Extract provided
★ ★ ★
Anheuser Busch InBev managers will take all but one of 19 key positions following the brewer’s more than $100bn (€118bn) takeover of rival SABMiller, according to details of the transaction announced yesterday.
The deal, sweetened last week to help make up for a drop in the British currency, has been approved by both companies’ boards but still needs to be voted on by shareholders, some of whom oppose the deal.
AB InBev is known for its cost-cutting and centralised control, which some analysts have said may be tough to impose on all corners of SAB’s business, with its joint ventures and equity stakes in markets such as Turkey and Africa.
AB InBev, the maker of Budweiser and Stella Artois, said the new company – which has yet to be named – would continue to be based in its home town of Leuven, Belgium, while its operations would be managed from New York.
★ ★ ★
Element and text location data
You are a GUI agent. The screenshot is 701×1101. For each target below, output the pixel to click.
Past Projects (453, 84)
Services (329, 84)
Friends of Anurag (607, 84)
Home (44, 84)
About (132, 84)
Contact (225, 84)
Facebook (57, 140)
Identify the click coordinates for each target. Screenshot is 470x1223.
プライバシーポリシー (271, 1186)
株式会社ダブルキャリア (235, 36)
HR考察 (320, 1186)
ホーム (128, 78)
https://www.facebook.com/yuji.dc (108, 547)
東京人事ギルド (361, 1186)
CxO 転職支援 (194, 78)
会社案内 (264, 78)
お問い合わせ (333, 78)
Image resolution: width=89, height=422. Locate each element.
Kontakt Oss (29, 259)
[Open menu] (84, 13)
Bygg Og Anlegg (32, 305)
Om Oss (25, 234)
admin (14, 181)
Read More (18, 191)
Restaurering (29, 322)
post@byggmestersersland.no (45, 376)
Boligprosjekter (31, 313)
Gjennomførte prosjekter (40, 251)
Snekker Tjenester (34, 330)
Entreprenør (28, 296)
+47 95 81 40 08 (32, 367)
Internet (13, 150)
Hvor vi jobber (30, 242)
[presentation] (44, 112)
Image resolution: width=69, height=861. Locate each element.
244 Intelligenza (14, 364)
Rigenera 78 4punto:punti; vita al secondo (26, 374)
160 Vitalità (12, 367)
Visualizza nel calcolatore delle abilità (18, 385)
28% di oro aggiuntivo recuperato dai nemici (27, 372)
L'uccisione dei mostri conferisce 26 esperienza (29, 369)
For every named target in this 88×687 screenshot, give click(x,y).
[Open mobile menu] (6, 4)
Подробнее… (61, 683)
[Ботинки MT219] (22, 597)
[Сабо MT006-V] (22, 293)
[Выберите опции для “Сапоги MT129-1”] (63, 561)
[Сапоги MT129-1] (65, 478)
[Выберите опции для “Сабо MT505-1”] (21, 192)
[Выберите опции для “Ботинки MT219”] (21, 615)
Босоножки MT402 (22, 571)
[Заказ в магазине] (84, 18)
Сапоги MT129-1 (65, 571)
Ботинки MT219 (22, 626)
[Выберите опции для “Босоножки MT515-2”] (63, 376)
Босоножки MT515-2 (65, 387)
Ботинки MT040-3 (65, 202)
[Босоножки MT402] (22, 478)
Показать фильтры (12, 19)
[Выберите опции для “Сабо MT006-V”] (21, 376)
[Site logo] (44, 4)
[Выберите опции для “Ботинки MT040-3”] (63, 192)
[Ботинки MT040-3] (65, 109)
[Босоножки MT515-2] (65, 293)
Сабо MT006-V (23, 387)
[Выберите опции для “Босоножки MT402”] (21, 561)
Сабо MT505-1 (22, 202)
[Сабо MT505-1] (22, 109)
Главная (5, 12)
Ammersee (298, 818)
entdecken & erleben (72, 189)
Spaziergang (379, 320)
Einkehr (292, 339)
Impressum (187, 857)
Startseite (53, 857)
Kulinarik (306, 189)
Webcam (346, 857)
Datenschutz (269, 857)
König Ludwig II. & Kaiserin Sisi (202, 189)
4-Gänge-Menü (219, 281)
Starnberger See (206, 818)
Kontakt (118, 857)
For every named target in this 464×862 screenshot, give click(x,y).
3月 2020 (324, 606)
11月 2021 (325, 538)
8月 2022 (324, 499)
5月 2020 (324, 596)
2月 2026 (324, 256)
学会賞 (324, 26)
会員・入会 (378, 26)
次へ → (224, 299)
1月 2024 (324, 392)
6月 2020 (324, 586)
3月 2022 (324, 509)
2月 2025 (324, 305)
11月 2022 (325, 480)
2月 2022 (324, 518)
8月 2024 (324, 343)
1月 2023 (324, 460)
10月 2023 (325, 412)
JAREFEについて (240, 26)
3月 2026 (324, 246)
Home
★ ★ ★
Exercise brief
Continue the news article about AB InBev's takeover of SABMiller, picking up after its last sentence.

Final answer
SAB’s offices in Woking, outside of London, will be kept open for a transitional period, but its central London headquarters will be wound down. The bulk of SAB’s European businesses are being sold as part of the deal. “It looks as if all the SAB group and regional HQs will be eventually phased out,” said Bernstein Research analysts.
The new company will be run by teams of “functional chiefs” and “zone presidents”, both reporting to AB InBev chief executive Carlos Brito. All but one will go to current AB InBev executives. There was no mention of roles for SABMiller’s ceo Alan Clark or finance chief Domenic De Lorenzo in the new company.
AB InBev will sell brands Peroni, Grolsch and Meantime, to Japan’s Asahi, with more sales planned. (Reuters)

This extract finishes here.